For its latest discovery, the telescope spied galaxies from between 500 to 700 years million years after the Big Bang 13.8 billion years ago, meaning the universe was under five percent of its current age.

Webb’s NIRCam instrument, which operates in the near infrared wavelength invisible to the naked eye, observed the six galaxies in a little-known region of the sky, according to a study published in the journal Nature.

Two of the galaxies had previously been spotted by the Hubble Space Telescope but were so faint in those images that they went unnoticed.

These six new “candidate galaxies”, so-called because their discovery still needs to be confirmed by other measurements, contain many more stars than scientists expected.

One galaxy is even believed to have around 100 billion stars.

That would make it around the size of the Milky Way, which is “crazy,” the study’s first author Ivo Labbe told AFP.

It took our home galaxy the entire life of the universe for all its stars to assemble.
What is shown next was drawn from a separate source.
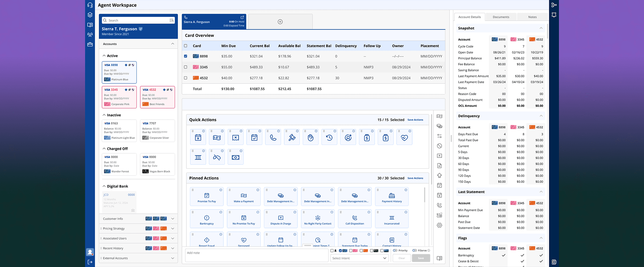Add a new call tab with plus button

(280, 22)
For this young galaxy to achieve the same growth in just 700 million years, it would have had to grow around 20 times faster than the Milky Way, said Labbe, a researcher at Australia’s Swinburne University of Technology.

For there to be such massive galaxies so soon after the Big Bang goes against the current cosmological model which represents science’s best understanding of how the universe works.
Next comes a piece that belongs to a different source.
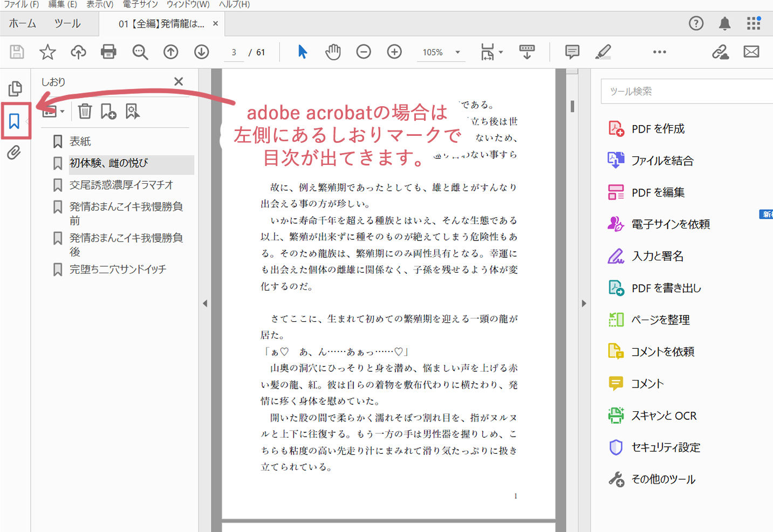Click PDF を編集 tool
Screen dimensions: 773x532
tap(658, 192)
“According to theory, galaxies grow slowly from very small beginnings at early times,” Labbe said, adding that such galaxies were expected to be between 10 to 100 times smaller.

But the size of these galaxies “really go off a cliff,” he said.

What could be going on? One suspect is mysterious dark matter, which makes up a sizeable amount of the Universe.

While much about dark matter remains unknown, scientists believe it plays a key role in the formation of galaxies.

When dark matter “clumps” together into a halo, it attracts gas from the surrounding universe which in turn forms a galaxy and its stars, Labbe said.

But this process is supposed to take a long time, and “in the early universe, there’s just not that many clumps of dark matter,” he said.

The newly discovered galaxies could indicate that things sped up far faster in the early universe than previously thought, allowing stars to form “much more efficiently,” said David Elbaz, an astrophysicist at the French Atomic Energy Commission not involved in the research.

This could be linked to recent signs that the universe itself is expanding faster than we once believed, he added.